Wan Kamaruzaman’s optimistic outlook comes amid global financial turmoil, sparked partly by a slump in oil prices that threatens to hurt the economies of crude exporters including Malaysia. The Russian ruble dropped to a record this week as the world’s biggest energy supplier raised interest rates to 17 percent and President Vladimir Putin warned the nation faces a crisis. Only one of the 24 emerging-market currencies tracked by Bloomberg has avoided a loss in December.
“Trust me, there’s not going to be a rout in emerging markets, or a fiasco,” Wan Kamaruzaman said in Kuala Lumpur yesterday. “I will put my money in,” he said, adding that developing nations are in a better position than during the 1997-98 financial crisis because of their higher foreign reserves and current-account surpluses.
Malaysia’s currency plunged 35 percent in 1997, sparked by the devaluation of the Thai baht, and the FTSE Bursa Malaysia KLCI Index (FBMKLCI) of equities slid 52 percent.
KWAP, as it’s better known, favors plantation and construction shares. Palm oil prices have been stable at $2,100 a metric ton and are likely to rise further next year, he said. Prime Minister Najib Razak’s development program to build railways, roads and power plants is also supportive for construction names, he added.
“While we have been comfortable keeping six percent in cash, we are now minimizing our cash and putting more money into the local equity and bond markets,” Wan Kamaruzaman said.
Malaysia’s ringgit dropped 5.3 percent this quarter, headed for its worst three-month performance since September 2011. The currency fell to 3.5073 a dollar on Dec. 8, the weakest level since 2009.

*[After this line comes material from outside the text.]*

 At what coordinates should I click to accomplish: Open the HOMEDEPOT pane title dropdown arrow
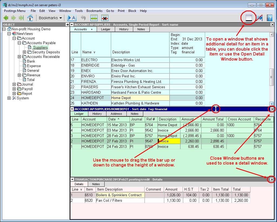(72, 109)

The drop in the ringgit is due to the dollar’s strength and concern over falling crude oil prices, Wan Kamaruzaman said, adding that the market moves were exacerbated by the year-end decline in liquidity before the holidays. Malaysia’s currency could rebound to 3.3 in the first quarter, he said.
Demand for the nation’s bonds will pick up next year given the low interest-rate environment elsewhere, the CEO said. Switzerland cut its benchmark rate below zero yesterday, joining the European Central Bank. Borrowing costs are 3.25 percent in Malaysia, compared with 0.1 percent in Japan and zero to 0.25 percent in the U.S.
KWAP, has invested 10 percent of its funds in overseas assets from a 19 percent limit, Wan Kamaruzaman said.
The fund, which collects an average of about 4 billion ringgit ($1.2 billion) annually from its members, will only raise its overseas bond holdings if yields become more attractive, Wan Kamaruzaman said.
“While the U.S. and U.K. economies are looking good, the reality is that Europe is still in the doldrums and the demographics in Japan and China aren’t that favorable,” he said. “People will start looking at Malaysia because valuations are getting attractive.”